Le fortificazioni del Brunellesco sono quelle stesse che tuttora recingono il quieto e silenzioso castello e che per la struttura loro ricordano quelle di Vico Pisano, una delle migliori opere di architettura militare compiute sotto la direzione di quel sommo artista.

Le mura, munite di ballatoi sostenuti da triple mensole e da archetti, mancano ora in gran parte del coronamento merlato, come pure sono scapitozzate le torri delle tre porte che dànno accesso al castello.

MALMANTILE — IL CASTELLO E IL BORGO. (Fot. I. I. d'Arti Grafiche).

La Lastra, ben costruita, come tutti i paesi del contado fiorentino, conserva alcuni edifici che presentano un certo interesse artistico. La chiesa di S. Maria serba tracce della sua originaria struttura, possiede un'antica tavola della Madonna ed ha all'esterno un ricordo della famiglia Seganti che la riedificò nel 1404; il vecchio Palazzo Pretorio ha la facciata incrostata di stemmi dei varî Podestà che vi risiedettero ed una originale finestra del XVI secolo fatta fare nel 1565 dal Podestà Marsilio Ficini. Dinanzi al Pretorio è un tabernacolo o maestà adorno di un affresco della maniera di Fra Bartolommeo. Più interessante è l'edifizio che fu un giorno lo Spedale di S. Antonio, eretto nel 1411 dai Consoli dell'Arte della Seta di Firenze per testamento di Francesco di Leccio di S. Miniato. La facciata, che conserva intatto il suo aspetto primitivo, è oltremodo caratteristica. Le mura sono adorne di decorazioni policrome alla pari delle volte del portico a pilastri di pietra che ne costituisce la parte terrena. Sotto il portico corrispondono il dormitorio dello spedale e l'antico oratorio, sulla porta del quale è un affresco della maniera di Bicci di Lorenzo rappresentante la Madonna col bambino Gesù e due angeli adoranti, mentre l'interno della chiesetta, ridotta oggi a magazzino, conserva le tracce della sua primitiva ed elegante struttura.

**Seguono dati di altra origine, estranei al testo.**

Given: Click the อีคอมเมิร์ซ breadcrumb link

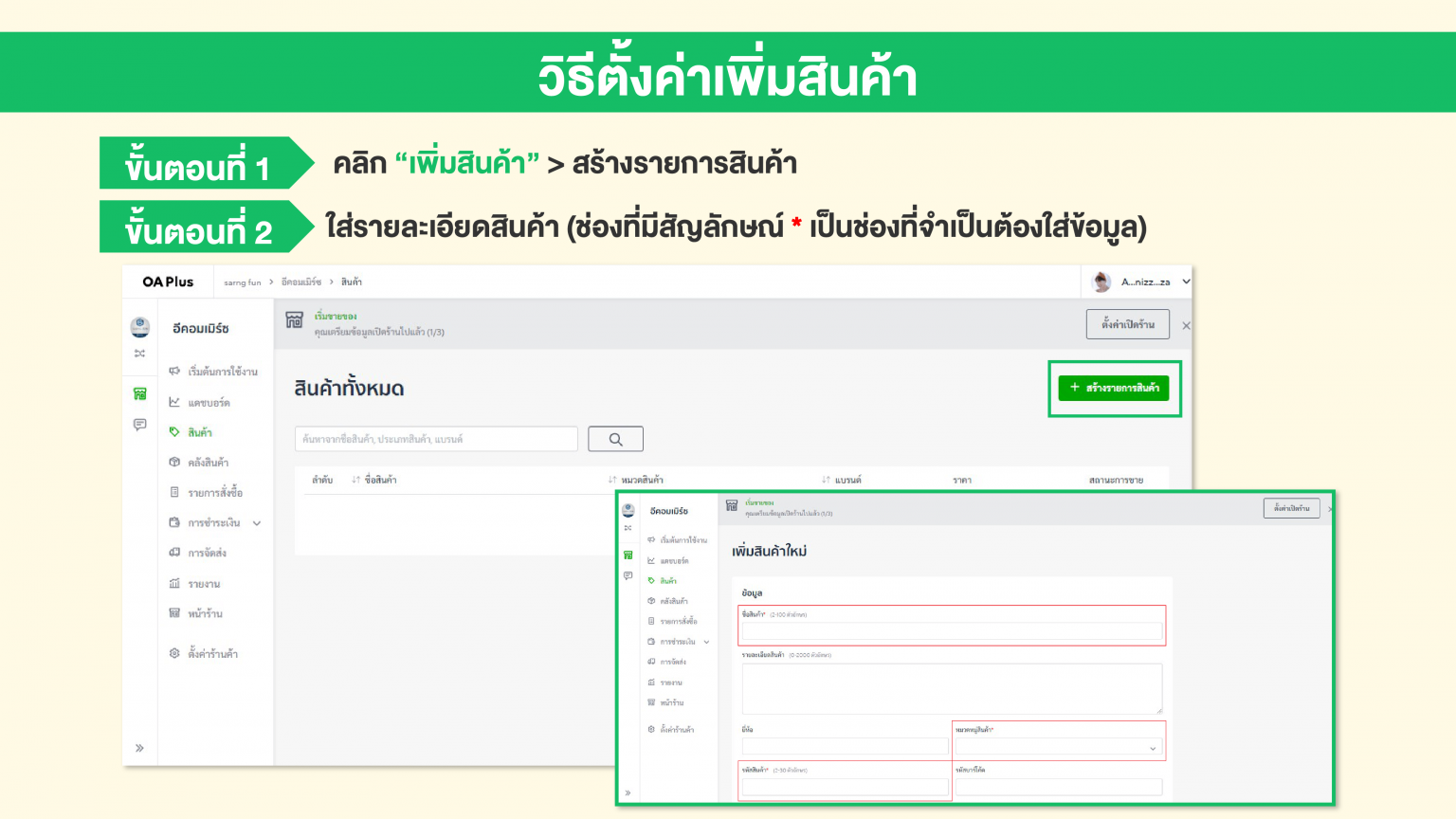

Fuori del castello è un popoloso sobborgo che fiancheggia la vecchia via Pisana, dalla quale muovono le strade che guidano a diverse vicine località. Una delle più prossime è il leggiadro villaggio di Calcinaja, dove sorge la chiesa di S. Stefano di antichissima origine, ma rifatta nel XVII secolo. All'esterno della chiesa, corrispondente in un andito è l'avanzo di un importante affresco attribuito a Buffalmacco, rappresentante la Madonna col bambino Gesù e S. Giovanni Battista.